Mirror (poem)
From Wikipedia, the free encyclopedia
"Mirror" is a poem written by Sylvia Plath. The poem is divided into two stanzas. In the poem Plath personifies the mirror by writing the poem in the mirror's point of view. The mirror in this sense leads a very absurd life. Its only purpose is to be brutally honest, not to judge, and that is what Plath finds negative; she can see herself aging in the mirror. The mirror describes this woman as hopeful because she hopes that she will see something more pleasant as each day goes by. The poem is also very narcissistic.
The full text of the poem is:
I am silver and exact. I have no preconceptions.
What ever I see I swallow immediately
Just as it is, unmisted by love or dislike .
I am not cruel, only truthful---
The eye of a little god, four cornered.
Most of the time I meditate on the opposite wall.

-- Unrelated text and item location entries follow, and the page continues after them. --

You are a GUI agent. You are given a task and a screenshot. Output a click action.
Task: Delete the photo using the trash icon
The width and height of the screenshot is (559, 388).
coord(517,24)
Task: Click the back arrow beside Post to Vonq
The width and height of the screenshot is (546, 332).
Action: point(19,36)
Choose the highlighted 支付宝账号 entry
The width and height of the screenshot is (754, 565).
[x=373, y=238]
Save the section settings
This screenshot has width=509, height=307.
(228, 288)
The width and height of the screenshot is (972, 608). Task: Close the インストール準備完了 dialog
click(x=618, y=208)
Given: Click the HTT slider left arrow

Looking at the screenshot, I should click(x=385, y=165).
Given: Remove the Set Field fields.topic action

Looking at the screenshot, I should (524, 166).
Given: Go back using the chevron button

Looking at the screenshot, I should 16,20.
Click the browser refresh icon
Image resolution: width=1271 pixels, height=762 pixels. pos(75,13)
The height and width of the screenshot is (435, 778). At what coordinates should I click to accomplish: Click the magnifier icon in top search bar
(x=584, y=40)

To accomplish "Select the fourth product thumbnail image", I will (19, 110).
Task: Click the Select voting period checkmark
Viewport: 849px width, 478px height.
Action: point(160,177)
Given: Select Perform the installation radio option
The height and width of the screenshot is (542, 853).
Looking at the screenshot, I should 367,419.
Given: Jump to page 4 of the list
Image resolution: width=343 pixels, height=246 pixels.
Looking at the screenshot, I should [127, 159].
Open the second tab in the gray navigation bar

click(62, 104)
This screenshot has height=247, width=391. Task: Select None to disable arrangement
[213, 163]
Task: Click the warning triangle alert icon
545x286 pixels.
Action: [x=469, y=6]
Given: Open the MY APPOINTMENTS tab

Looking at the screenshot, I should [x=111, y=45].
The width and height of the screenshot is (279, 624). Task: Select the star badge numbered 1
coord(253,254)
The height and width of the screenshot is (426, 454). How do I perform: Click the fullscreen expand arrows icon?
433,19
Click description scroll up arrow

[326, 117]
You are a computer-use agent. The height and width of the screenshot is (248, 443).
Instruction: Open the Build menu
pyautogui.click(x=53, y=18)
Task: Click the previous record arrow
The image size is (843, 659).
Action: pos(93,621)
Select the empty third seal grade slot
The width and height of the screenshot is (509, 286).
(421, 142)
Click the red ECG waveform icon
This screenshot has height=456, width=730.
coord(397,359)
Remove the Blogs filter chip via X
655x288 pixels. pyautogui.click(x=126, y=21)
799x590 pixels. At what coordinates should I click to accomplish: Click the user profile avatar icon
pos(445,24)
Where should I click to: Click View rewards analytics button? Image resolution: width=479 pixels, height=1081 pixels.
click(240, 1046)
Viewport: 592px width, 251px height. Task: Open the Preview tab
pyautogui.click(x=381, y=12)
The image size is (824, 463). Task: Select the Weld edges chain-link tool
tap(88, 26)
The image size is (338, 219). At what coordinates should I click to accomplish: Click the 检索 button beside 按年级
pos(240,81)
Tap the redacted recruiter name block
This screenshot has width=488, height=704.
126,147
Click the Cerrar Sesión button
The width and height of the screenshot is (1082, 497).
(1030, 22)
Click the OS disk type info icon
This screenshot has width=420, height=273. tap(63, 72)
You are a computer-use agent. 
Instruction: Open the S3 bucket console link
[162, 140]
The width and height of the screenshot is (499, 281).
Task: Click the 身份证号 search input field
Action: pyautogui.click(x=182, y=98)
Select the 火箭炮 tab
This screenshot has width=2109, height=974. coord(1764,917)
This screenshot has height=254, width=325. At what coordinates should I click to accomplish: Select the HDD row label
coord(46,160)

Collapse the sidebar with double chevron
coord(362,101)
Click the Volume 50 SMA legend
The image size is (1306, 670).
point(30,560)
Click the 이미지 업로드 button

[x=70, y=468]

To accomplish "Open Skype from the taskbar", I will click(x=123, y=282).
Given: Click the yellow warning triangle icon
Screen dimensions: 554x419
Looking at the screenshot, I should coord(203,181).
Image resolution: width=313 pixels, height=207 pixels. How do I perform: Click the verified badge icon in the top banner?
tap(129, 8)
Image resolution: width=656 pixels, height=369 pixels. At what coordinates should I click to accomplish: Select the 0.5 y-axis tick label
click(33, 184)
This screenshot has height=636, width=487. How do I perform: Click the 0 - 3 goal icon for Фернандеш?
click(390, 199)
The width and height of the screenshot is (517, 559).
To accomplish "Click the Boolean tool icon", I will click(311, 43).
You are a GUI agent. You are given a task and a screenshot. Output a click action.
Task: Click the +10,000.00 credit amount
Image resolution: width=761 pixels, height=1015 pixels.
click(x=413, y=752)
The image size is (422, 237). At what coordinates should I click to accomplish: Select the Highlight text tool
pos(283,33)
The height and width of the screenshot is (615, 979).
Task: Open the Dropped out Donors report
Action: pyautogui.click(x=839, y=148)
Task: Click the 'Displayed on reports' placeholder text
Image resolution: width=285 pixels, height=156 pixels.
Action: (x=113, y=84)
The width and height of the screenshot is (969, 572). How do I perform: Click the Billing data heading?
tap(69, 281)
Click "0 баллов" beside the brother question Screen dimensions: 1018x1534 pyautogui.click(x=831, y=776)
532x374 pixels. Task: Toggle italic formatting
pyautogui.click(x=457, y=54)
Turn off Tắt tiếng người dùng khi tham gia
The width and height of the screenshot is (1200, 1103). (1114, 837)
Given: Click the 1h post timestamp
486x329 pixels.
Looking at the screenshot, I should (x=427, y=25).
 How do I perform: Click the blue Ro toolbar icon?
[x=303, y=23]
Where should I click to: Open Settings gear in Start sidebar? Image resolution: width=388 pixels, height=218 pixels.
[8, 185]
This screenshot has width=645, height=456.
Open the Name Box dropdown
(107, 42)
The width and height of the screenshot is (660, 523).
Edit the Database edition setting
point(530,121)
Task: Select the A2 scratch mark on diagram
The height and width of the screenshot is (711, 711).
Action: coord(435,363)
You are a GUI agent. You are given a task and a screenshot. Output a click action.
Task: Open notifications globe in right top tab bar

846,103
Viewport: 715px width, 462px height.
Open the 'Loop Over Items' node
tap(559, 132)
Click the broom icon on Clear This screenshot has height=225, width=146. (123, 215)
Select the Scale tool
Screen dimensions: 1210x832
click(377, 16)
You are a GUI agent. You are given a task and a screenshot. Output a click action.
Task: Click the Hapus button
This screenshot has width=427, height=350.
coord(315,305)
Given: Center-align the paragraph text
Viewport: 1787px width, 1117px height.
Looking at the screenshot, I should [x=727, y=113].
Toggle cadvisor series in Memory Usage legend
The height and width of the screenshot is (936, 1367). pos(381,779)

It is pink, with speckles. I have looked at it so long
I think it is a part of my heart. But it flickers.
Faces and darkness separate us over and over.
Now I am a lake. A woman bends over me,
Searching my reaches for what she really is.
Then she turns to those liars, the candles or the moon.
I see her back, and reflect it faithfully.
She rewards me with tears and an agitation of hands.
I am important to her. She comes and goes.
Each morning it is her face that replaces the darkness.
In me she has drowned a young girl, and in me an old woman
Rises toward her day after day, like a terrible fish.